Sweet Science Coffee (1847 Columbia Rd NW) began operating just two months ago, but is very much an Old World establishment. Wolter brings generations of experience, born into a fifth-generation coffeeshop and patisserie family business in Berlin.

She grew up in her family’s store, roasting, grinding, pouring, and serving. But as any rebellious teen, Wolter left the family business, to pursue television journalism. And just like many others, the call of family was too strong, and she returned to coffee. She ran a tiny shop on 18th Street under the same name for most of 2015, before finally opening the permanent location where it exists today.

Sweet Science sits in an unassuming spot just below the Afghan restaurant Lapis. The Lapis owners approached her last year about working on the coffee program for another restaurant they own, Malmaison. Out of that came the idea to collaborate in a specialty coffee venture, combining what Sweet Science does with the Lapis vision for the space. It was a perfect pairing. Lapis, as a family-run restaurant, wanted to work with someone who had a long history of family in the coffee business.

Omar Popal, a Lapis owner, waxed poetic about the Sweet Science space. “It is a cultural salon,” he said, “bringing together people through the art of coffee, books, ideas and music.”

While Wolter provides the excellent beverages, Lapis brought the design inspiration, from the azure walls to the Oriental rugs adorning the floor. Handcrafted, alluringly mismatched furniture and long bookshelves round out the space, but the biggest eye-popper may be the America-shaped mural using words from dozens of languages.

Given that background, this is no in-and-out coffeeshop. Wolter urges customers to listen to their coffee needs, lingering over steaming mugs.

“The first question we get so many times is, ‘do you have wi-fi?’” she says with a smile (they do).

But this shop isn’t about plugging away at the laptop. Sweet Science boasts seven brewing methods and nine rotating specialty coffees. Each week, Wolter prepares her batches, combining the right methods and tools with the right coffees, such that each method brings out the most salient qualities of each set of beans. To drive this point home, she also teaches classes on the usage of these methodologies, so that customer-students can craft their favorite brews at home.

On a recent visit, Wolter guided me through her coffee process at her famous Brew Bar section of the shop, where she shows off her expertise. It’s not simply a hand-pulled espresso (though this certainly happens too, and with skill by the talented baristas).

Five small containers of beans sit out in front of the manual brewing station. Each has its unique aroma, and each requires a different mechanism for brewing. On this trip, Wolter walked me through three Colombian varietals, each small-batch and single-farm.

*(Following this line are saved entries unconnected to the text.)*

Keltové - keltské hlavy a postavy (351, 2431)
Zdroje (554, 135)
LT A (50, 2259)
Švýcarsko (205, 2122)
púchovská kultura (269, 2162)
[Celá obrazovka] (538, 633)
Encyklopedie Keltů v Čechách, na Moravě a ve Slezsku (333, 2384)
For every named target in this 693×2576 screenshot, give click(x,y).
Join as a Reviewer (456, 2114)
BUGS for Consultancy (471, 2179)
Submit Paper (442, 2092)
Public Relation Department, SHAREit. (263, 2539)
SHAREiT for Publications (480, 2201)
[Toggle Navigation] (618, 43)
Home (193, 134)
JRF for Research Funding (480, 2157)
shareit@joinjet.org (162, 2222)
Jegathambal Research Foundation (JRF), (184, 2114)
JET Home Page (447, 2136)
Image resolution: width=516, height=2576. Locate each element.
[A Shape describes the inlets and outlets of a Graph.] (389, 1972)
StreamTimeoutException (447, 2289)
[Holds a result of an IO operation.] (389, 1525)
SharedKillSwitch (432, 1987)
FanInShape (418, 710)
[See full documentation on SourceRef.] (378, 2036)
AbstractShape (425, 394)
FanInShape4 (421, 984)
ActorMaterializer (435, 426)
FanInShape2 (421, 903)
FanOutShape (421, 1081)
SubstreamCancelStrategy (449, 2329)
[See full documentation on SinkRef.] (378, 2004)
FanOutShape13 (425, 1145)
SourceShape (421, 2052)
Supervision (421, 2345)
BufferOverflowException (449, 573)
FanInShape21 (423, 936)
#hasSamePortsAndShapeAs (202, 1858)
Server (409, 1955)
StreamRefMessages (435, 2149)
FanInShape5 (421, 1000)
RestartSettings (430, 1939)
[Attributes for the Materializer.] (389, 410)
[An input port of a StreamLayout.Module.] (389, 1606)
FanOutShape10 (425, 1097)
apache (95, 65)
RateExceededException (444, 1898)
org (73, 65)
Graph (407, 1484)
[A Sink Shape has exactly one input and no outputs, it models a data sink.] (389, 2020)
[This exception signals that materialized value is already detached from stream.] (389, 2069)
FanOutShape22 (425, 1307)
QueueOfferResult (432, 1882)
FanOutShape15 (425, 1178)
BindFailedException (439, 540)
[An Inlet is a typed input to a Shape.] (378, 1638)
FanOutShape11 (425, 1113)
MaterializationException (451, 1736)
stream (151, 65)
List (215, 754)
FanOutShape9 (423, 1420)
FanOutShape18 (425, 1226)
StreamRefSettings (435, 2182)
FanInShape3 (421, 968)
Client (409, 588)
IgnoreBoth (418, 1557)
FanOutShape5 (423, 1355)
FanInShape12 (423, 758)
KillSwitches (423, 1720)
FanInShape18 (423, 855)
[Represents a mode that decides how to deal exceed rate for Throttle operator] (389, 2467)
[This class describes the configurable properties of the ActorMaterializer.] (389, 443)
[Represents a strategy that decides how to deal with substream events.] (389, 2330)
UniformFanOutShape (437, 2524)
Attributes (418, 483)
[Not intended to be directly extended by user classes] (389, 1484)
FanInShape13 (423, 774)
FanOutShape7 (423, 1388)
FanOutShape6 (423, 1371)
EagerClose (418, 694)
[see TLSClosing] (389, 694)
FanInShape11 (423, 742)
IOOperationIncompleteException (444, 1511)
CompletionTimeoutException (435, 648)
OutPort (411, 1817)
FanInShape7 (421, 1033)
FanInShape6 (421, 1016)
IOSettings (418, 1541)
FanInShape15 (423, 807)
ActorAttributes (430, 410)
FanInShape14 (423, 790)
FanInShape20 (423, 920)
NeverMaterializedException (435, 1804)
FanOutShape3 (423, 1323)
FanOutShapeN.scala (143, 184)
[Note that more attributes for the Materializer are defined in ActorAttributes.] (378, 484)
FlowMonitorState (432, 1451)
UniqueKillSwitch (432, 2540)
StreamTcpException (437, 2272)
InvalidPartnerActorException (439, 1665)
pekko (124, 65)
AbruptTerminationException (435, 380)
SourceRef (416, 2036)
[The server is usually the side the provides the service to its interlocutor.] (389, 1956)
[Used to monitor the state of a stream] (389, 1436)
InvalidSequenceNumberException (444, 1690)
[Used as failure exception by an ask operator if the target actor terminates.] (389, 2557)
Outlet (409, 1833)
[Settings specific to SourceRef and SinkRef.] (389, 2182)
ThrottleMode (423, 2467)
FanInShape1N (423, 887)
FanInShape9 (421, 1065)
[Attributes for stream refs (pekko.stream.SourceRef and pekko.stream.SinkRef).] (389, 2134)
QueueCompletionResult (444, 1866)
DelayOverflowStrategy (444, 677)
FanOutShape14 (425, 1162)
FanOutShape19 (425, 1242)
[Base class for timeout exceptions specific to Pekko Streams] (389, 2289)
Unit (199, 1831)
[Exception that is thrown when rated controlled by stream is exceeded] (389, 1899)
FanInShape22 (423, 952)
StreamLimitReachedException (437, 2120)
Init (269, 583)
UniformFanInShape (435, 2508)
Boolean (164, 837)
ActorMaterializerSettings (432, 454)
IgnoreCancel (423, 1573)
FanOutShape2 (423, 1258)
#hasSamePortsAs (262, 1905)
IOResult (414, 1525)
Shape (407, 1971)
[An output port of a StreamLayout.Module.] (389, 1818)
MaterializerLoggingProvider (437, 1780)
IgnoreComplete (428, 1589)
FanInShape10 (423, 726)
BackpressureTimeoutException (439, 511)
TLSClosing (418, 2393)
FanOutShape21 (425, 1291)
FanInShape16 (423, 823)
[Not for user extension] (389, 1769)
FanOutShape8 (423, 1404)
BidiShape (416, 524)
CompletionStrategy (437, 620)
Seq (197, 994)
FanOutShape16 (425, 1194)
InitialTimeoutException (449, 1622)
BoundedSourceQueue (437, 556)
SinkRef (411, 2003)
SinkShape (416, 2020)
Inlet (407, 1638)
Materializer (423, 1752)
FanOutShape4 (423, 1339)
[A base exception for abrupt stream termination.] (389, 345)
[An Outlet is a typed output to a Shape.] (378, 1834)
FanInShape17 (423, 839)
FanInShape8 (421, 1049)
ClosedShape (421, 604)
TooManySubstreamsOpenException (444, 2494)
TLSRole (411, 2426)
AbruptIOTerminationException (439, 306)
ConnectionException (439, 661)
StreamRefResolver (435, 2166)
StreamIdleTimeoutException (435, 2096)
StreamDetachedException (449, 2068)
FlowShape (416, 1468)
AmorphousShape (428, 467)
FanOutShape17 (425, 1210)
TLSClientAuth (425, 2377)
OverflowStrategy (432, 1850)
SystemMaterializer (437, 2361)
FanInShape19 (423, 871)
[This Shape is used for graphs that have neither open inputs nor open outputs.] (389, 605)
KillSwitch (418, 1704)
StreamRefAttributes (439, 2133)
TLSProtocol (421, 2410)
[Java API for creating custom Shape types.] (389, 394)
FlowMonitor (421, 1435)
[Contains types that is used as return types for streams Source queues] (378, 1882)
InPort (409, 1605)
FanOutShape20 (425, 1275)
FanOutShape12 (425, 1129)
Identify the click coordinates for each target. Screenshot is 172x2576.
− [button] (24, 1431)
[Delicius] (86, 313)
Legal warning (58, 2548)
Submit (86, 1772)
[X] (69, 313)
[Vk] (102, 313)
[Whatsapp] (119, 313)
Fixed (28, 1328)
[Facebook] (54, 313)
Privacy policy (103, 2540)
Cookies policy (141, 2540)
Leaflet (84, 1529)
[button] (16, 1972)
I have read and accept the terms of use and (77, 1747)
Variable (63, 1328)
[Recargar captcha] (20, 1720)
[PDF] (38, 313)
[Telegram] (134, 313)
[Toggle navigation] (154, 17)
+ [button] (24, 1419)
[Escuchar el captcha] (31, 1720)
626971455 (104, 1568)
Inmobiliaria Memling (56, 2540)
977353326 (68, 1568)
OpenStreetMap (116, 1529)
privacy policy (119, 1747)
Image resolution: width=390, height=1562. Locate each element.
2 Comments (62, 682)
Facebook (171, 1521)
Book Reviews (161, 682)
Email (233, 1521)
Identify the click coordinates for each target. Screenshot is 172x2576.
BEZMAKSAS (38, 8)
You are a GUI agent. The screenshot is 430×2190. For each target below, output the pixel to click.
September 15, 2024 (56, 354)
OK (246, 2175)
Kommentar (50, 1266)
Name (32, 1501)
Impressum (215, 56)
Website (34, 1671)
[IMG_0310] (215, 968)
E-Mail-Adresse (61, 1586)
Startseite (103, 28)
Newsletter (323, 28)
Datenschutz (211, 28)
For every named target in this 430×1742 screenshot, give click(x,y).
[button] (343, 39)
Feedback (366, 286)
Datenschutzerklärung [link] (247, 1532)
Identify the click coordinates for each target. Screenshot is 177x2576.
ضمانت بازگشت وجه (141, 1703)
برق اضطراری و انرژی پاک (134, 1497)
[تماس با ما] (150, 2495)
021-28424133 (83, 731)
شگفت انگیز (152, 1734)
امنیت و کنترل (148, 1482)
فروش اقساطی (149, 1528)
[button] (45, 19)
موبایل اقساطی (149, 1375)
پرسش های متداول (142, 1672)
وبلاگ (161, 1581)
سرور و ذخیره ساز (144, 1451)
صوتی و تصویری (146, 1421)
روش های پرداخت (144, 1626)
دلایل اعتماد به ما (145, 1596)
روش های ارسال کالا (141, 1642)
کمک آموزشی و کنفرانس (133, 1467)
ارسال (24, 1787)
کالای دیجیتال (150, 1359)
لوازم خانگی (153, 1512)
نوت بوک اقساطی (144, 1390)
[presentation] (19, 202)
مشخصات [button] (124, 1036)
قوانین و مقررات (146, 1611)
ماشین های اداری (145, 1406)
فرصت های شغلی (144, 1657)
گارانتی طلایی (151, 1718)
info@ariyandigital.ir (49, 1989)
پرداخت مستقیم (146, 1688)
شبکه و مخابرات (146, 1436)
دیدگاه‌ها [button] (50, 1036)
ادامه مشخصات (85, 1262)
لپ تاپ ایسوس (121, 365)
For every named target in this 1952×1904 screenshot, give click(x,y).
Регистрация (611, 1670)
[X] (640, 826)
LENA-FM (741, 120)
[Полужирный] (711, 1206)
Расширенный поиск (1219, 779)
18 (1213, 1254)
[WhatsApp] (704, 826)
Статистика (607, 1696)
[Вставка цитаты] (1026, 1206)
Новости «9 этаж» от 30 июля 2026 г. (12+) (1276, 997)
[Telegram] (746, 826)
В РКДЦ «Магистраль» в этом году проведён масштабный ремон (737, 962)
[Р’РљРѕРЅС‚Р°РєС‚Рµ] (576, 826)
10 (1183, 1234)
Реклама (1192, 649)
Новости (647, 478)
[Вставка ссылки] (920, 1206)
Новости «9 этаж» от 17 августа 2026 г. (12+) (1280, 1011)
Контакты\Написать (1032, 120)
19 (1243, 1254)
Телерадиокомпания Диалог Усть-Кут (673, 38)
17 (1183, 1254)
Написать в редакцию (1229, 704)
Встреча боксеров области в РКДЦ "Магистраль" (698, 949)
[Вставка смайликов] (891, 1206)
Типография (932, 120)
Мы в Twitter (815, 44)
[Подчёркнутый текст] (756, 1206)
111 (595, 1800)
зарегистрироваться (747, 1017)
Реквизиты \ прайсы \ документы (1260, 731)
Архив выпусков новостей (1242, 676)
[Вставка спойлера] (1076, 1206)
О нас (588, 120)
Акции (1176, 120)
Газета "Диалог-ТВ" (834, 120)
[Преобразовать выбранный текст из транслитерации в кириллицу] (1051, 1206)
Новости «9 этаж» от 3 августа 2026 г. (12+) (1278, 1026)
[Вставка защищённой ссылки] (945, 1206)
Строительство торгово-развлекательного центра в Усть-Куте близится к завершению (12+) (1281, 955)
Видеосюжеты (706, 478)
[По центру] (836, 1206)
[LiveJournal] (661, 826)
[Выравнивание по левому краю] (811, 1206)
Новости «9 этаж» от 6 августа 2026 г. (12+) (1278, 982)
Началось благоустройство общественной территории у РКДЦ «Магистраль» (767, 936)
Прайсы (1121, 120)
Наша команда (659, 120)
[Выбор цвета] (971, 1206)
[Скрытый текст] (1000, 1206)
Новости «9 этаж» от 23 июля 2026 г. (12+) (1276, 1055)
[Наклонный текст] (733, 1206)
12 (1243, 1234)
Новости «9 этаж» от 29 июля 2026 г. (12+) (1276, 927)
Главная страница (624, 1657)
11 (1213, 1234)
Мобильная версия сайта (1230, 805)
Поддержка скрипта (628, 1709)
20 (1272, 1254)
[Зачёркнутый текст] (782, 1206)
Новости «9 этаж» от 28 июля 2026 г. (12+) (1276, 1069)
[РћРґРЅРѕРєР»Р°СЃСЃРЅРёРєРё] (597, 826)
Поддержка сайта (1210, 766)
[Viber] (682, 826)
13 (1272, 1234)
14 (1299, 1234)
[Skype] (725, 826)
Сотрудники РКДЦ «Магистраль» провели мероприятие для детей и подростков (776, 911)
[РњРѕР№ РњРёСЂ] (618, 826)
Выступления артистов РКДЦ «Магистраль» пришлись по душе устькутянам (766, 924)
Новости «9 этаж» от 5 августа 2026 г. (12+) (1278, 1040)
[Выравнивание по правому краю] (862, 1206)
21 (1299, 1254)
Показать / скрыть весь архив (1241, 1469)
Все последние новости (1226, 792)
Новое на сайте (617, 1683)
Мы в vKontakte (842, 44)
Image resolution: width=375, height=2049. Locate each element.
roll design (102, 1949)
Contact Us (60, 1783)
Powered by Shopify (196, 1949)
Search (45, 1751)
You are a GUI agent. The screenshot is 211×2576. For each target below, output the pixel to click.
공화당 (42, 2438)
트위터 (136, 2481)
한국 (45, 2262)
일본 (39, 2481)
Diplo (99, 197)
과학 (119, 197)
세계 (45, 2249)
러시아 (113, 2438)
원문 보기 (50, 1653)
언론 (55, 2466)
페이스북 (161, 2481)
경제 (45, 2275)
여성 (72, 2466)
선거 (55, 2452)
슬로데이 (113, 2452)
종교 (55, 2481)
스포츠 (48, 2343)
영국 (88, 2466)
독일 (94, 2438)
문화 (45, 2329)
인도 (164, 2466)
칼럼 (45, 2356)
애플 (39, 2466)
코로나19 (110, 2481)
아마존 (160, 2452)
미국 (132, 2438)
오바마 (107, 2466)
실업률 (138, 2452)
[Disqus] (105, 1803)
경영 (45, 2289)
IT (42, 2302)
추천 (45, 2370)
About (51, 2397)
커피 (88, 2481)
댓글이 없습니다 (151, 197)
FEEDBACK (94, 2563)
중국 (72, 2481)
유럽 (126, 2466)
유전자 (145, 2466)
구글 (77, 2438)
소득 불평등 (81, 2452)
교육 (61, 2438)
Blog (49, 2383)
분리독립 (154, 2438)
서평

“It’s a full-bodied experience,” she says.

This concept of coffee interactivity is at the heart of the shop. The focus is to bring out the best in the bean, as the last stop in the long coffee production process. But it’s also to educate and travel with each person who walks down the stairs into her space.

Sometimes, she prefers pour-overs, like the German-import Karlsbad device, originally manufactured more than a century ago. It’s a manual three-piece coffee brewer handcrafted entirely of porcelain that runs upwards of $100 and does not use paper filters, allowing an enormous amount of original flavors, and even oils, to come through.

The showiest piece is the Syphon, a stunning, museum-worthy machine which uses heat compression to drive hot water into a chamber containing the grounds, but must be watched and timed precisely, lest the coffee sit too long.

Wolter is so certain about her extraction methods that she says “our coffee doesn’t need room for milk, but we always give you room for thought.”

Traditionally, coffeehouses have been revolutionary places. They served as salons in Europe and the Middle East, where people would meet to exchange and explore ideas. Sweet Science follows in those footsteps.

“It’s all about bringing people together and enabling them to take a breath, take a break and mute that phone for a second,” Wolter implores. “It has and will always be about two simple things: human contact and shared time.” And a great pour.

Sweet Science Coffee is located at 1847 Columbia Rd NW. They are open Wednesday through Friday from 7 a.m.-7 p.m.; Saturday from 8 a.m.-7 p.m.; and Sunday from 9 a.m.-7 p.m.